Your instructions: Print every one of the following records verbatim, line for line.

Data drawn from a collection
_____

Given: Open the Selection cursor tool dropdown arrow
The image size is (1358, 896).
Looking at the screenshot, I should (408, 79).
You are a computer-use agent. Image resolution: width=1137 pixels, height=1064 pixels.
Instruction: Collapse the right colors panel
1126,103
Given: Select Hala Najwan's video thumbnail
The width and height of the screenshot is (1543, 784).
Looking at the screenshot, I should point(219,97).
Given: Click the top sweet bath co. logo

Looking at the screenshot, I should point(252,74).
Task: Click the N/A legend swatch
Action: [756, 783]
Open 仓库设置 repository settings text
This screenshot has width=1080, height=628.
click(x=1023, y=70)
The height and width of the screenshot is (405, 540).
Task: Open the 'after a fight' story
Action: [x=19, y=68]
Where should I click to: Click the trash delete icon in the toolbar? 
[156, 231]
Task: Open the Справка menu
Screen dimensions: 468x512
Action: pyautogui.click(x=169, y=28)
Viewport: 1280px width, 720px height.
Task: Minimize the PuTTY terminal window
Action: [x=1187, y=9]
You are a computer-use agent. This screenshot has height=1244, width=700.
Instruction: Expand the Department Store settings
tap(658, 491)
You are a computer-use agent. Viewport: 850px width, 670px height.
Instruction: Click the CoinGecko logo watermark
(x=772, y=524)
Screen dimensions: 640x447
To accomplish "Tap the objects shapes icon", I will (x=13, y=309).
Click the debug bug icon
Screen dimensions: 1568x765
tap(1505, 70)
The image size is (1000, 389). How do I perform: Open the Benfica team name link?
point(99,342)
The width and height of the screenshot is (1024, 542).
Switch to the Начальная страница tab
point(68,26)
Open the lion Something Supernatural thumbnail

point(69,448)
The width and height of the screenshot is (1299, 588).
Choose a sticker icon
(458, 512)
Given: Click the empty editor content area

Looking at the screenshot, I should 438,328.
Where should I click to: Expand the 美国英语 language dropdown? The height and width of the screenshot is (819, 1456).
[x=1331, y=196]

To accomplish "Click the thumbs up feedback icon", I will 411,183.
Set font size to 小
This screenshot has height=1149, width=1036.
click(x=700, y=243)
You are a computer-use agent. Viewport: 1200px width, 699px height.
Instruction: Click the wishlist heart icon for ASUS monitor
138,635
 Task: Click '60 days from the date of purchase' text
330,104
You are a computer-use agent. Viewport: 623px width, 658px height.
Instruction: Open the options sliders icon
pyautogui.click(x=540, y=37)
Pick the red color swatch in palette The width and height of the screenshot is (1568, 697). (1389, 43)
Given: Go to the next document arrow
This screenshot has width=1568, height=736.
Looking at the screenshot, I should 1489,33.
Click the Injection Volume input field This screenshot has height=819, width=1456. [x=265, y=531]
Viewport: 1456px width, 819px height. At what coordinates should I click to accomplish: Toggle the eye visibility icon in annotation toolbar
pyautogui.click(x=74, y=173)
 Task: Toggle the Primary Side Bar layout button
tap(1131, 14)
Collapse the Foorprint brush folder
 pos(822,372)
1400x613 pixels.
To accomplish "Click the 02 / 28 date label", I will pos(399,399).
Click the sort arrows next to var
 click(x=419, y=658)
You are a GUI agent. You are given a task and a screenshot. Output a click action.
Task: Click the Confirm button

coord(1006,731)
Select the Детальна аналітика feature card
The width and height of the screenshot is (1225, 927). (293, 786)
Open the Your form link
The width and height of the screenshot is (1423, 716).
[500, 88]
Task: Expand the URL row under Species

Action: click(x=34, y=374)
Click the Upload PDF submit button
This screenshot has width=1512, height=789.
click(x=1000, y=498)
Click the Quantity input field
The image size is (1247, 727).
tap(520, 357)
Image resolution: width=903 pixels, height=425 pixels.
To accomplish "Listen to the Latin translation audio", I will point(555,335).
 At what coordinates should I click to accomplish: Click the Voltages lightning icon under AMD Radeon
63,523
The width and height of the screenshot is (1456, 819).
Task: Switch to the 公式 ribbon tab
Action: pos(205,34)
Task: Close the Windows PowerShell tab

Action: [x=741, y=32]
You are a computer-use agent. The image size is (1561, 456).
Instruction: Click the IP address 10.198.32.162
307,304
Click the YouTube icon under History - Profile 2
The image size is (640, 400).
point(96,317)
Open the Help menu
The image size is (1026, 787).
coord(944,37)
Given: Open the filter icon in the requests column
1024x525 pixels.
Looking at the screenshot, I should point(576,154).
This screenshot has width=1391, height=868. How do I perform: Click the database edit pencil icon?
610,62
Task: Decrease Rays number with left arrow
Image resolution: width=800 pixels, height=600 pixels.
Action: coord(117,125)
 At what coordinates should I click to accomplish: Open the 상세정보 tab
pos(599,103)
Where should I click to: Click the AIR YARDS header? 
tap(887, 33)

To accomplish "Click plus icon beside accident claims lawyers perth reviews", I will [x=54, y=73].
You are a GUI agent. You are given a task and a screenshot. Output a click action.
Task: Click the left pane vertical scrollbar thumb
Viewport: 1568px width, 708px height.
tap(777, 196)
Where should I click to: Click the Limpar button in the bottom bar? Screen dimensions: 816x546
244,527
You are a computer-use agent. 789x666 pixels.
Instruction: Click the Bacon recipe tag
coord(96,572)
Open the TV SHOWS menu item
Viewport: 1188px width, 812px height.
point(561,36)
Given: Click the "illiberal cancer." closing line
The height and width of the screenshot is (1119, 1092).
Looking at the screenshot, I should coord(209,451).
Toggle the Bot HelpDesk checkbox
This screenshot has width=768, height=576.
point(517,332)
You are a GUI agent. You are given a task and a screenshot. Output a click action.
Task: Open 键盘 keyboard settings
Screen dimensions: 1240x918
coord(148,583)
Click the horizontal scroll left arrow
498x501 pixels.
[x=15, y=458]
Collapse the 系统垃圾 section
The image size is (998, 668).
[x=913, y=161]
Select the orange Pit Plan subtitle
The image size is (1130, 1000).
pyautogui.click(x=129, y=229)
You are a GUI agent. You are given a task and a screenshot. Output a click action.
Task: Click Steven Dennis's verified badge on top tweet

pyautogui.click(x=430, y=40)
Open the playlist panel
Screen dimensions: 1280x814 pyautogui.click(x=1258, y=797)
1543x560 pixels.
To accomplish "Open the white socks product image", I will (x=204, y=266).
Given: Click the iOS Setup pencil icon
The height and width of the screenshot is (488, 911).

_____

The answer:
Given: Open the Selection cursor tool dropdown arrow
The image size is (1358, 896).
Looking at the screenshot, I should (408, 79).
You are a computer-use agent. Image resolution: width=1137 pixels, height=1064 pixels.
Instruction: Collapse the right colors panel
1126,103
Given: Select Hala Najwan's video thumbnail
The width and height of the screenshot is (1543, 784).
Looking at the screenshot, I should point(219,97).
Given: Click the top sweet bath co. logo

Looking at the screenshot, I should point(252,74).
Task: Click the N/A legend swatch
Action: [756, 783]
Open 仓库设置 repository settings text
This screenshot has width=1080, height=628.
click(x=1023, y=70)
The height and width of the screenshot is (405, 540).
Task: Open the 'after a fight' story
Action: [x=19, y=68]
Where should I click to: Click the trash delete icon in the toolbar? 
[156, 231]
Task: Open the Справка menu
Screen dimensions: 468x512
Action: pyautogui.click(x=169, y=28)
Viewport: 1280px width, 720px height.
Task: Minimize the PuTTY terminal window
Action: [x=1187, y=9]
You are a computer-use agent. This screenshot has height=1244, width=700.
Instruction: Expand the Department Store settings
tap(658, 491)
You are a computer-use agent. Viewport: 850px width, 670px height.
Instruction: Click the CoinGecko logo watermark
(x=772, y=524)
Screen dimensions: 640x447
To accomplish "Tap the objects shapes icon", I will (x=13, y=309).
Click the debug bug icon
Screen dimensions: 1568x765
tap(1505, 70)
The image size is (1000, 389). How do I perform: Open the Benfica team name link?
point(99,342)
The width and height of the screenshot is (1024, 542).
Switch to the Начальная страница tab
point(68,26)
Open the lion Something Supernatural thumbnail

point(69,448)
The width and height of the screenshot is (1299, 588).
Choose a sticker icon
(458, 512)
Given: Click the empty editor content area

Looking at the screenshot, I should 438,328.
Where should I click to: Expand the 美国英语 language dropdown? The height and width of the screenshot is (819, 1456).
[x=1331, y=196]

To accomplish "Click the thumbs up feedback icon", I will 411,183.
Set font size to 小
This screenshot has height=1149, width=1036.
click(x=700, y=243)
You are a computer-use agent. Viewport: 1200px width, 699px height.
Instruction: Click the wishlist heart icon for ASUS monitor
138,635
 Task: Click '60 days from the date of purchase' text
330,104
You are a computer-use agent. Viewport: 623px width, 658px height.
Instruction: Open the options sliders icon
pyautogui.click(x=540, y=37)
Pick the red color swatch in palette The width and height of the screenshot is (1568, 697). (1389, 43)
Given: Go to the next document arrow
This screenshot has width=1568, height=736.
Looking at the screenshot, I should 1489,33.
Click the Injection Volume input field This screenshot has height=819, width=1456. [x=265, y=531]
Viewport: 1456px width, 819px height. At what coordinates should I click to accomplish: Toggle the eye visibility icon in annotation toolbar
pyautogui.click(x=74, y=173)
 Task: Toggle the Primary Side Bar layout button
tap(1131, 14)
Collapse the Foorprint brush folder
 pos(822,372)
1400x613 pixels.
To accomplish "Click the 02 / 28 date label", I will pos(399,399).
Click the sort arrows next to var
 click(x=419, y=658)
You are a GUI agent. You are given a task and a screenshot. Output a click action.
Task: Click the Confirm button

coord(1006,731)
Select the Детальна аналітика feature card
The width and height of the screenshot is (1225, 927). (293, 786)
Open the Your form link
The width and height of the screenshot is (1423, 716).
[500, 88]
Task: Expand the URL row under Species

Action: click(x=34, y=374)
Click the Upload PDF submit button
This screenshot has width=1512, height=789.
click(x=1000, y=498)
Click the Quantity input field
The image size is (1247, 727).
tap(520, 357)
Image resolution: width=903 pixels, height=425 pixels.
To accomplish "Listen to the Latin translation audio", I will point(555,335).
 At what coordinates should I click to accomplish: Click the Voltages lightning icon under AMD Radeon
63,523
The width and height of the screenshot is (1456, 819).
Task: Switch to the 公式 ribbon tab
Action: pos(205,34)
Task: Close the Windows PowerShell tab

Action: [x=741, y=32]
You are a computer-use agent. The image size is (1561, 456).
Instruction: Click the IP address 10.198.32.162
307,304
Click the YouTube icon under History - Profile 2
The image size is (640, 400).
point(96,317)
Open the Help menu
The image size is (1026, 787).
coord(944,37)
Given: Open the filter icon in the requests column
1024x525 pixels.
Looking at the screenshot, I should point(576,154).
This screenshot has width=1391, height=868. How do I perform: Click the database edit pencil icon?
610,62
Task: Decrease Rays number with left arrow
Image resolution: width=800 pixels, height=600 pixels.
Action: coord(117,125)
 At what coordinates should I click to accomplish: Open the 상세정보 tab
pos(599,103)
Where should I click to: Click the AIR YARDS header? 
tap(887, 33)

To accomplish "Click plus icon beside accident claims lawyers perth reviews", I will [x=54, y=73].
You are a GUI agent. You are given a task and a screenshot. Output a click action.
Task: Click the left pane vertical scrollbar thumb
Viewport: 1568px width, 708px height.
tap(777, 196)
Where should I click to: Click the Limpar button in the bottom bar? Screen dimensions: 816x546
244,527
You are a computer-use agent. 789x666 pixels.
Instruction: Click the Bacon recipe tag
coord(96,572)
Open the TV SHOWS menu item
Viewport: 1188px width, 812px height.
point(561,36)
Given: Click the "illiberal cancer." closing line
The height and width of the screenshot is (1119, 1092).
Looking at the screenshot, I should coord(209,451).
Toggle the Bot HelpDesk checkbox
This screenshot has width=768, height=576.
point(517,332)
You are a GUI agent. You are given a task and a screenshot. Output a click action.
Task: Open 键盘 keyboard settings
Screen dimensions: 1240x918
coord(148,583)
Click the horizontal scroll left arrow
498x501 pixels.
[x=15, y=458]
Collapse the 系统垃圾 section
The image size is (998, 668).
[x=913, y=161]
Select the orange Pit Plan subtitle
The image size is (1130, 1000).
pyautogui.click(x=129, y=229)
You are a GUI agent. You are given a task and a screenshot. Output a click action.
Task: Click Steven Dennis's verified badge on top tweet

pyautogui.click(x=430, y=40)
Open the playlist panel
Screen dimensions: 1280x814 pyautogui.click(x=1258, y=797)
1543x560 pixels.
To accomplish "Open the white socks product image", I will (x=204, y=266).
Given: Click the iOS Setup pencil icon
The height and width of the screenshot is (488, 911).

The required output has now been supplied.